Seorang teknisi melakukan perawatan rutin menara PT Tower Bersama Infrastructure Tbk, di Kampus Dharma Persada Jakarta, Rabu (2/11). Seiring tingginya akses data komunikasi 4G, PT Tower Bersama Infrastructure Tbk terus melakukan ekspansi bisnisnya yang per Juni 2016 telah memiliki total 13 ribu sites terdiri berbagai tipe menara dan akan menargetkan tambahan 2000 tower pada tahun ini. AKTUAL/Tino Oktaviano

Jakarta, Aktual.com – Ketua Umum (Ketum) Federasi Serikat Pekerja BUMN Bersatu Arief Poyuono mengamini pernyataan Panglima TNI Gatot Nurmantyo bahwa banyak negara yang iri terhadap kekayaan alam dan pertumbuhan ekonomi Indonesia saat ini hingga mengancam Bhinneka Tunggal Ika.

Serangan asing itu, sambung Arief salah satunya melalui rencana revisi PP 52 dan 53 terkait Penurunan Tarif Interkoneksi dan terkait Penggunaan Spektrum Frekuensi Radio.

“Pernyataan Panglima benar, bahkan bukan hanya iri tapi juga ingin merampok Indonesia. Apalagi saat keadaan pertumbuhan ekonomi dunia memburuk, revisi PP 52 dan 53 justru mengancam kedaulatan NKRI,” ucap Arief dalam keterangan tertulisnya, di Jakarta, Sabtu (12/11).

“Karena spektrum frekuensi radio merupakan sumber daya alam terbatas yang seharusnya dikuasai negara menjadi dikuasai asing,” tambah dia.
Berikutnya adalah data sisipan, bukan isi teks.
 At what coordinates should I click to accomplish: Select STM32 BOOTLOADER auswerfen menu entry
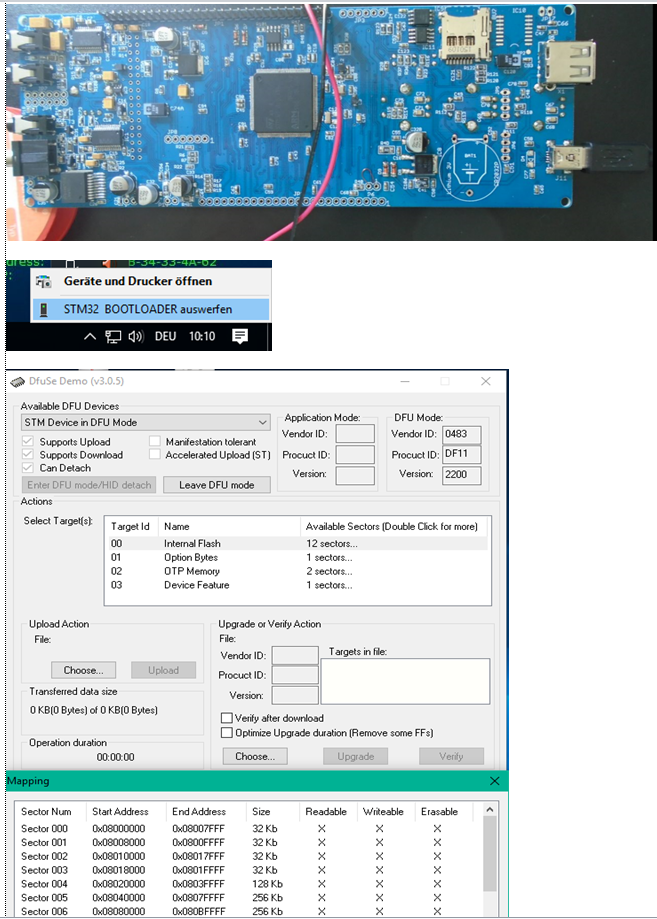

Arief menyadari sebagai negara berkembang memang wajar pertumbuhan di sektor telekomunikasi yang tinggi sangat menarik bagi korporasi asing untuk dapat menikmati pertumbuhan sektor telekomunikasi Indonesia dengan modal kecil dan untung besar.

“Sedangkan rencana revisi PP 52 dan 53 terkait Penurunan Tarif Interkoneksi dan terkait Penggunaan Spektrum Frekuensi Radio dan yang kental dengan kepentingan korporasi asing untuk menipu, Presiden Joko Widodo dan Menteri BUMN,” sebut politikus Gerindra itu.

Maka itu, ia menilai, adanya dalih revisi kedua PP tersebut justru untuk menarik dan memuaskan korporasi asing di sektor telekomunikasi merupakan jebakan yang licik. Sebab, jika korporasi asing masuk akan mematikan usaha korporasi lokal yang ada.

“Jelas betul bahwa revisi PP 52 dan 53 hanya menguntungkan asing yang tidak mau mengucurkan modal untuk membangun jaringan telekomunikasi secara menyeluruh dan merata di Indonesia,” pungkas dia.